▶ [Description of the task]: Copy the lines below word for word, from the line with "Where should I click to: Click the bookmark" to the line with "Action: click(x=52, y=162)", both of those lines included. Leave the pictures out.

:::

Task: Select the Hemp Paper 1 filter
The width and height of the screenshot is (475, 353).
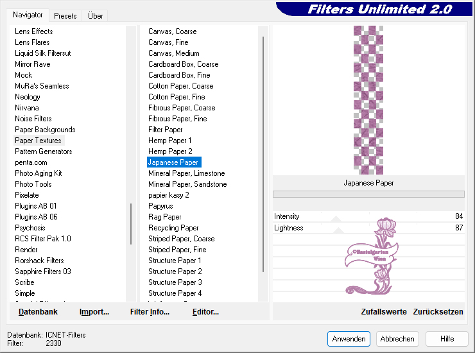Action: pyautogui.click(x=170, y=141)
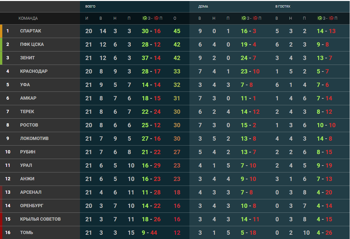Select the ВСЕГО section header
350x239 pixels.
(90, 7)
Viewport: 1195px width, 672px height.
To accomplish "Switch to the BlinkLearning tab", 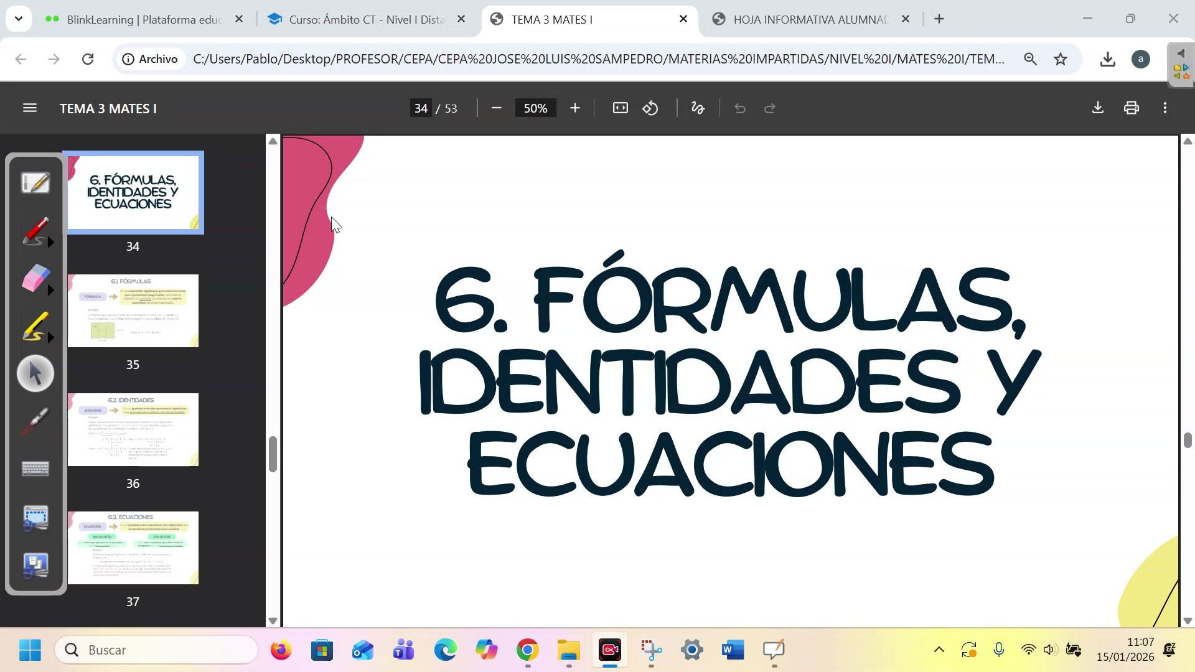I will [143, 19].
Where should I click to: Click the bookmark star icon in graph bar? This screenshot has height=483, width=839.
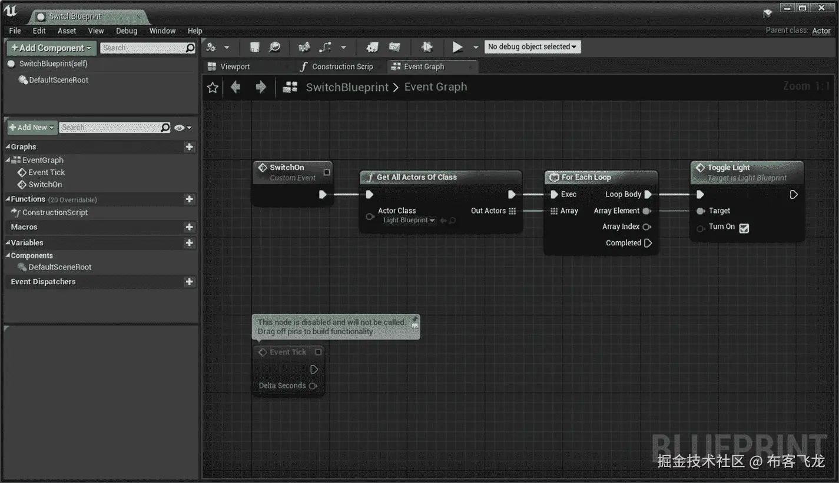point(213,88)
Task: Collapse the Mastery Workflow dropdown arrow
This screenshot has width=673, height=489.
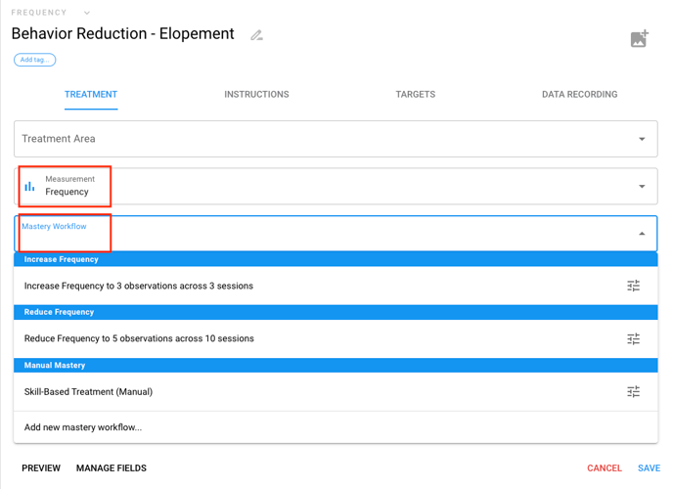Action: [642, 234]
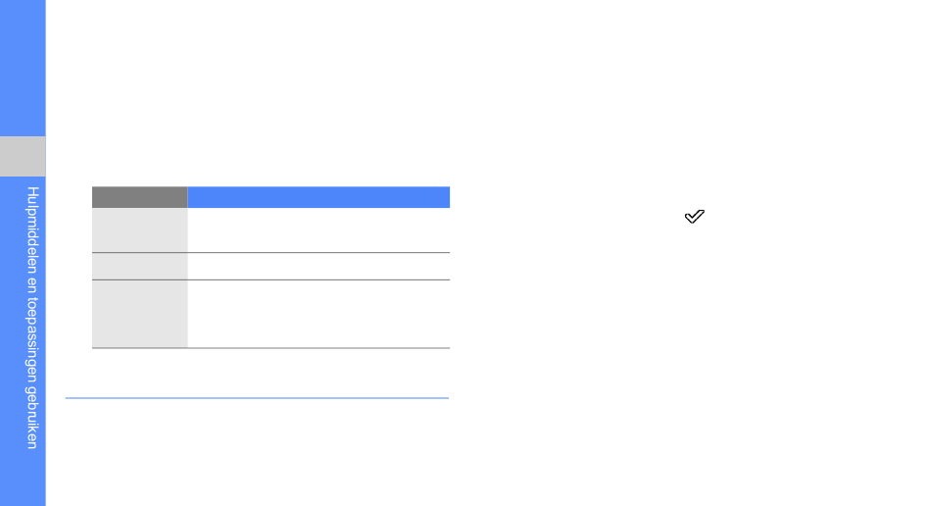
Task: Click the word 'Hulpmiddelen' in the sidebar label
Action: (x=32, y=228)
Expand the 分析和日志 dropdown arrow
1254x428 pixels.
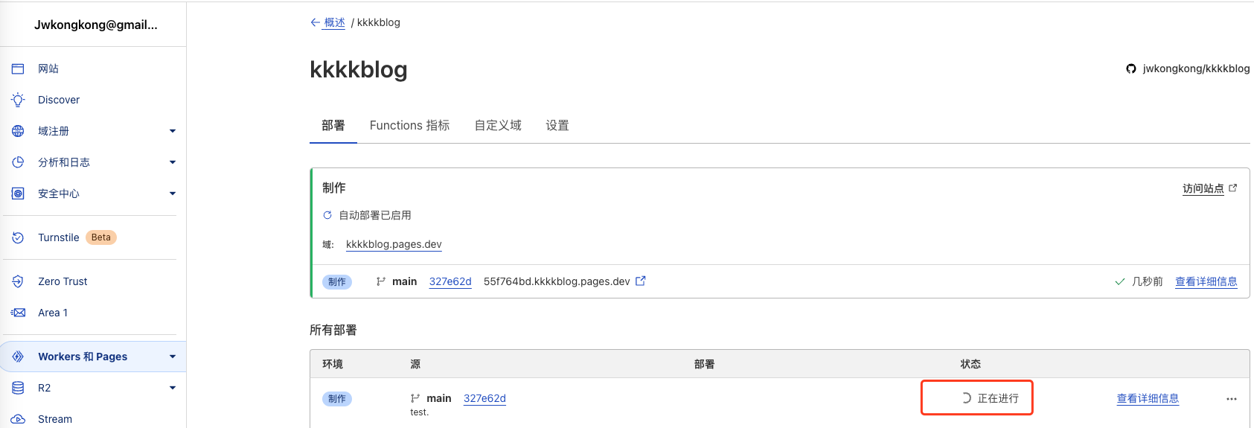coord(173,162)
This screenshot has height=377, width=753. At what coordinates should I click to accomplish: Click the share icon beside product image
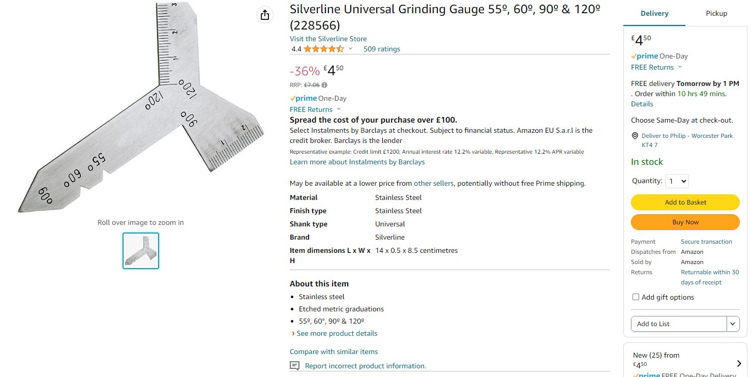point(264,15)
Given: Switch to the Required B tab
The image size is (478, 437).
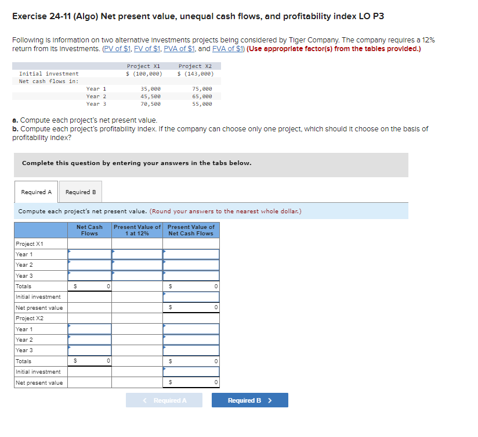Looking at the screenshot, I should click(x=80, y=192).
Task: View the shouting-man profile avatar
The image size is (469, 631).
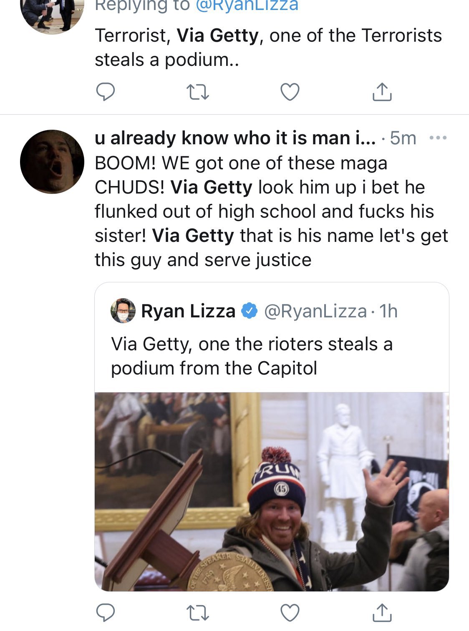Action: click(x=52, y=162)
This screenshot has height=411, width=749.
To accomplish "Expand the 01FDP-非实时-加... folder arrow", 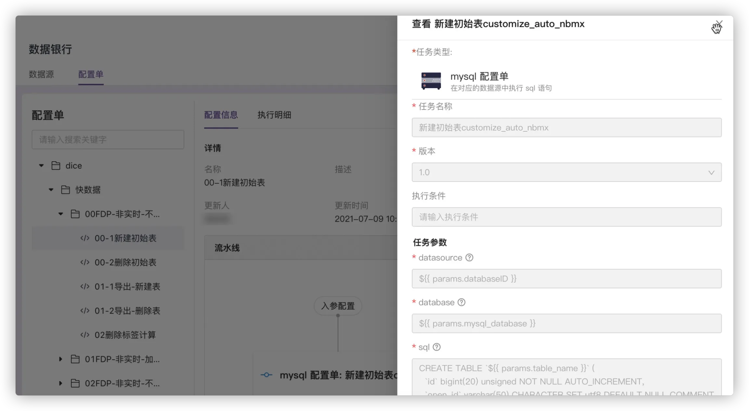I will pos(60,359).
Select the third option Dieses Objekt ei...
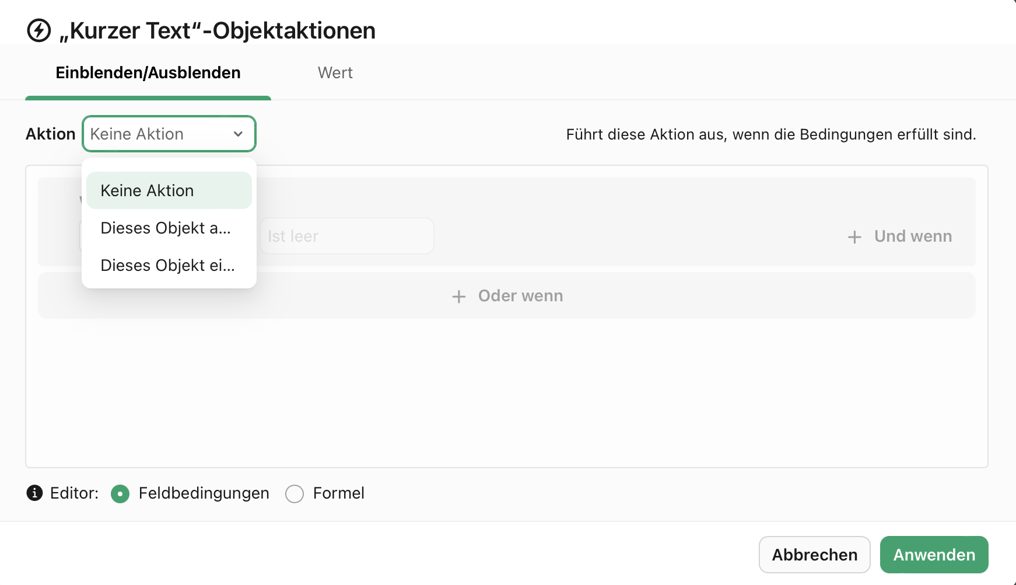Viewport: 1016px width, 585px height. click(167, 265)
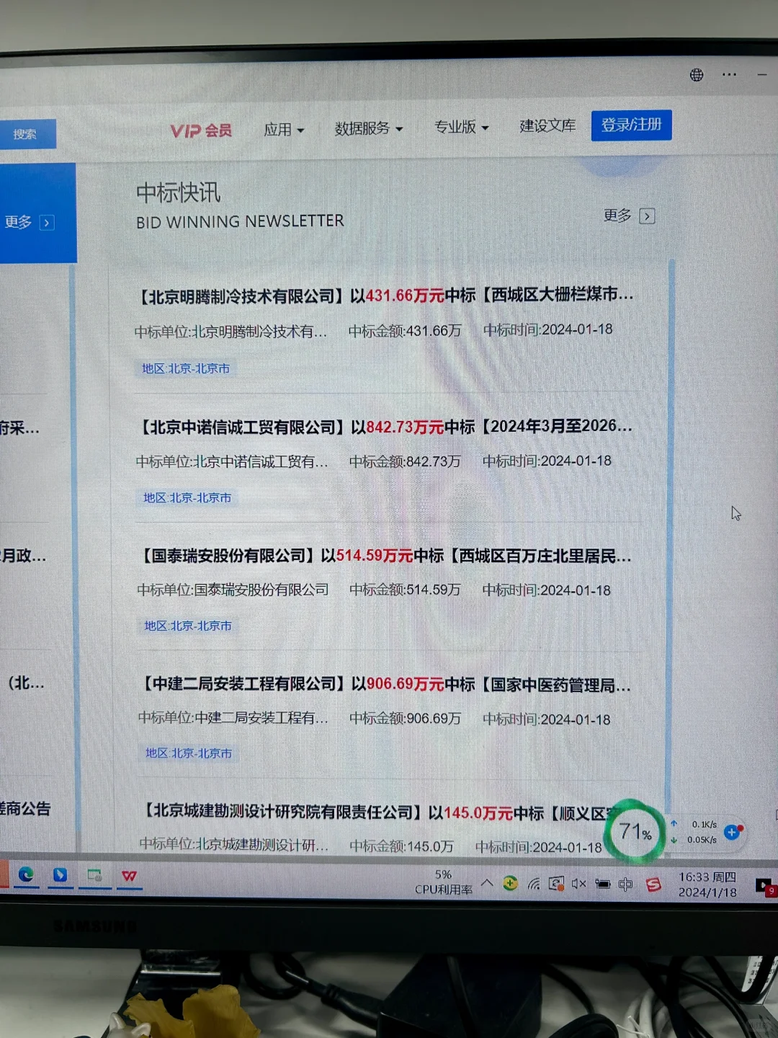The image size is (778, 1038).
Task: Click the 71% memory acceleration ball
Action: 633,832
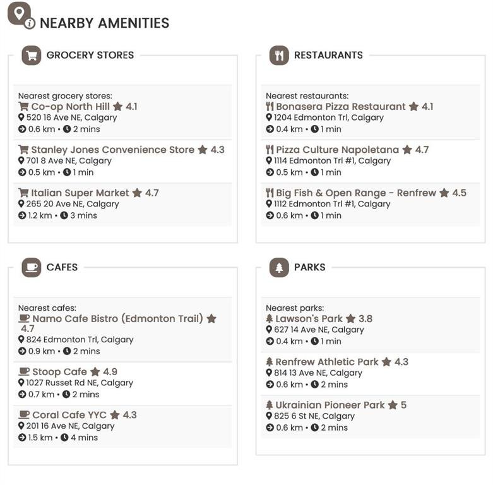
Task: Click the cart icon beside Italian Super Market
Action: pyautogui.click(x=23, y=193)
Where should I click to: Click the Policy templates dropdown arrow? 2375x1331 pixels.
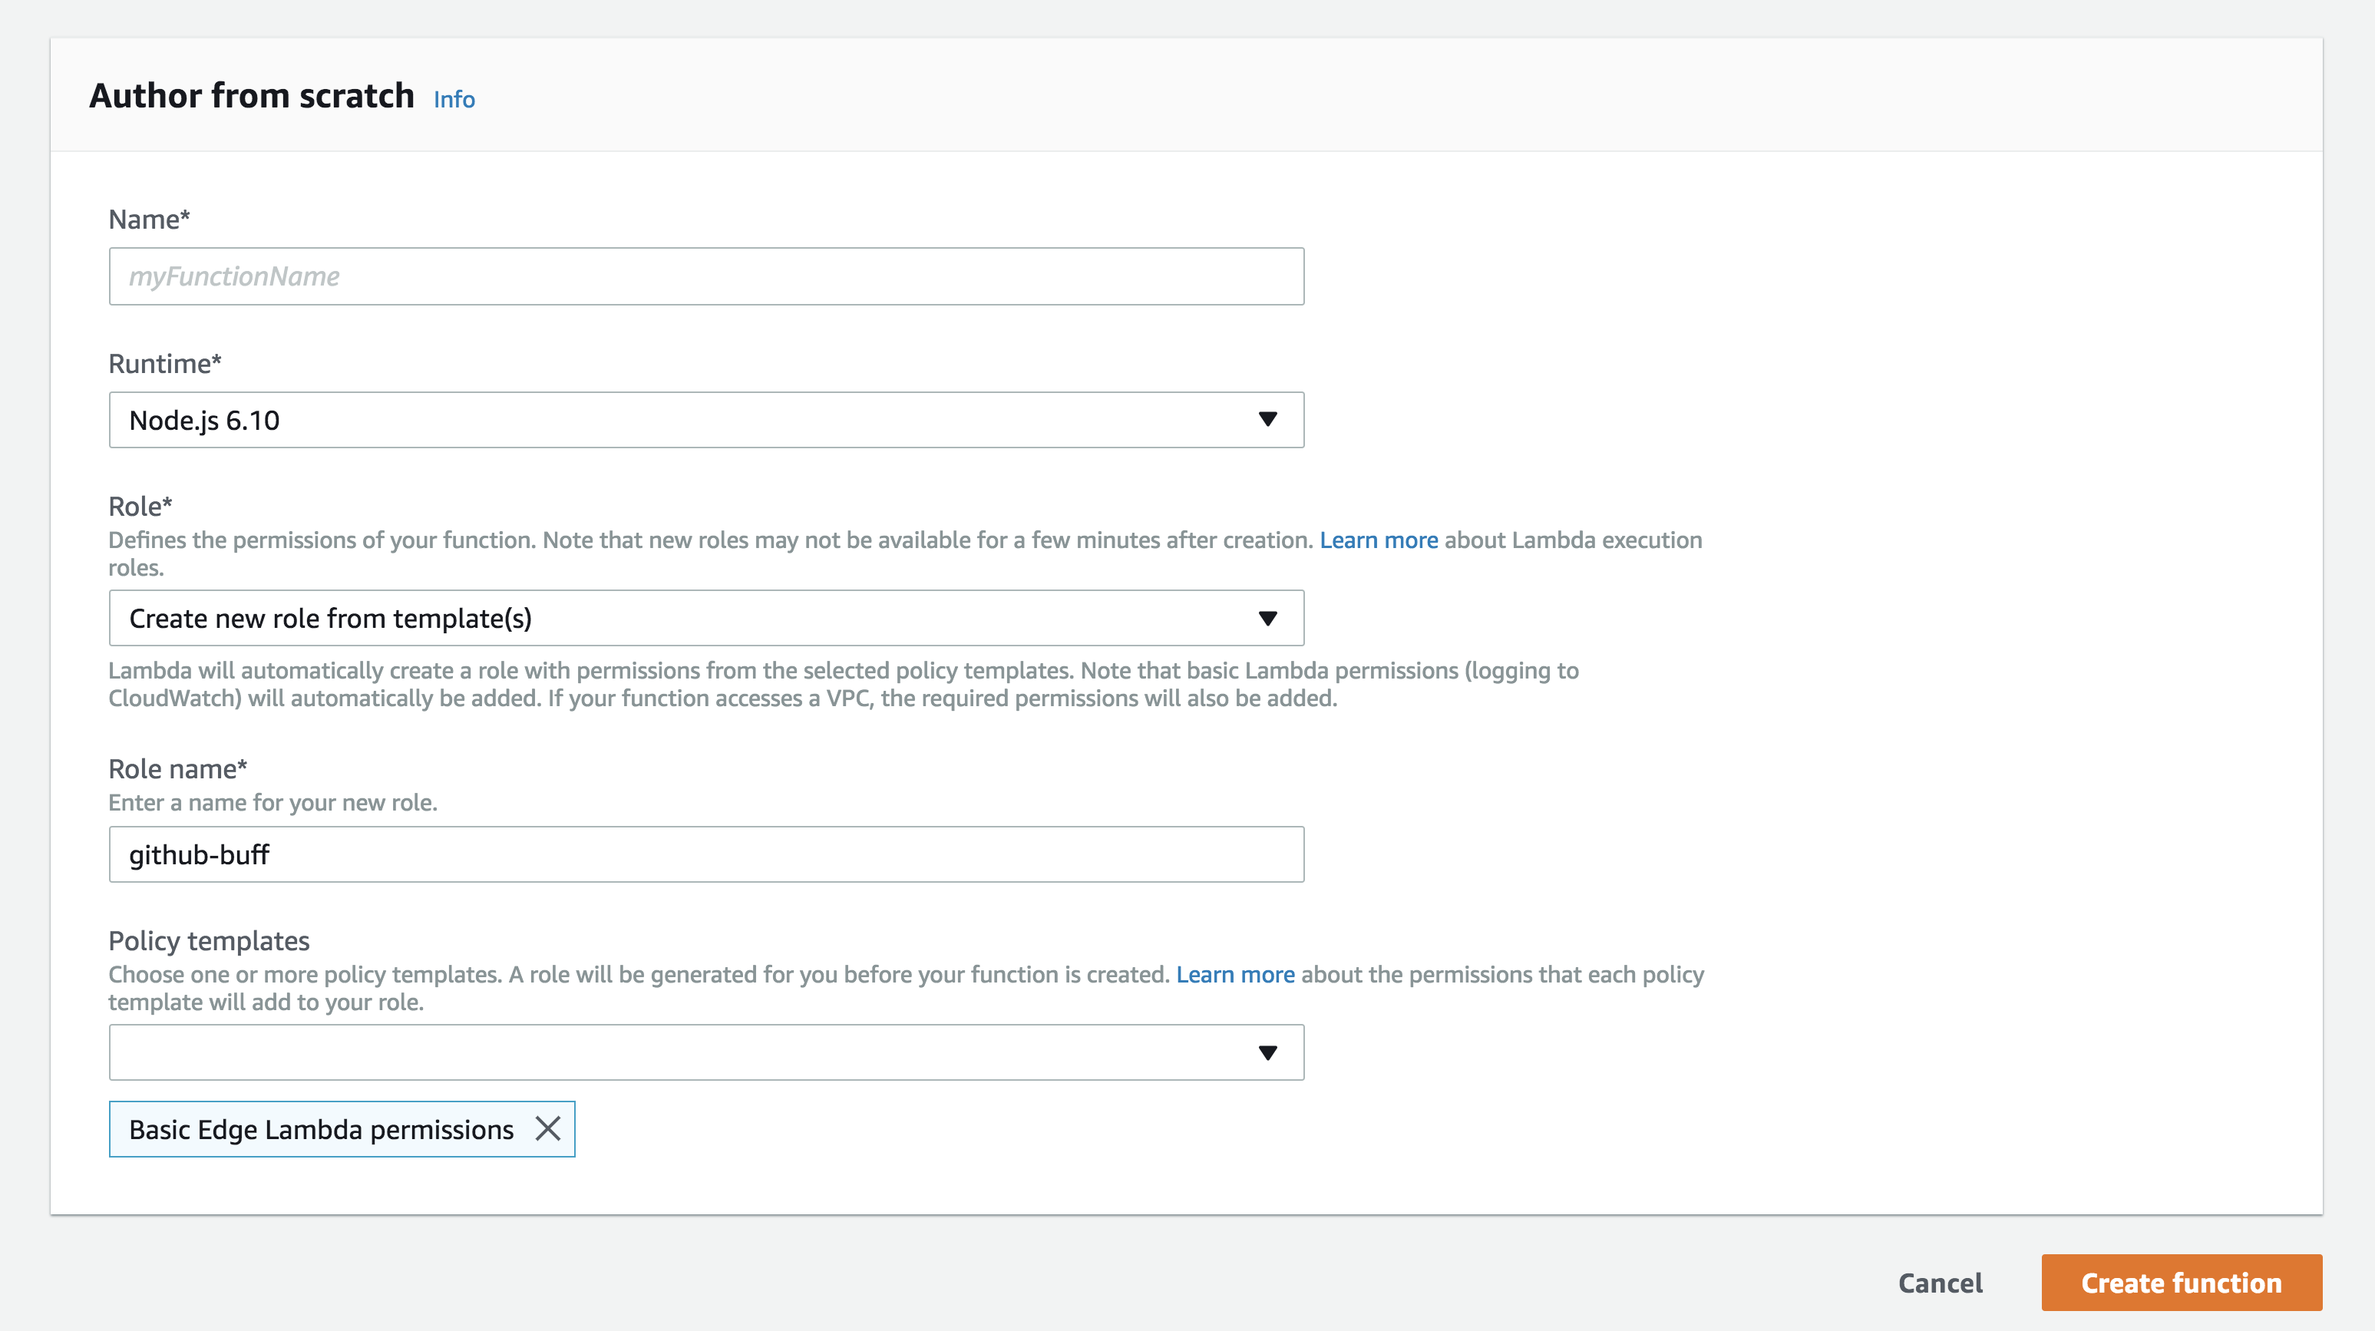[1268, 1053]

:::

▶ [Result of the exercise]:
Where should I click to: Click the bookmark star icon in graph bar? This screenshot has height=483, width=839.
point(213,88)
Task: Collapse the Mastery Workflow dropdown arrow
This screenshot has width=673, height=489.
Action: [642, 234]
Task: Click the word 'Hulpmiddelen' in the sidebar label
Action: (x=32, y=228)
Expand the 分析和日志 dropdown arrow
1254x428 pixels.
coord(173,162)
This screenshot has height=377, width=753. At what coordinates should I click to accomplish: Click the share icon beside product image
point(264,15)
Given: Switch to the Required B tab
The image size is (478, 437).
Looking at the screenshot, I should click(x=80, y=192).
Task: View the shouting-man profile avatar
The image size is (469, 631).
Action: click(x=52, y=162)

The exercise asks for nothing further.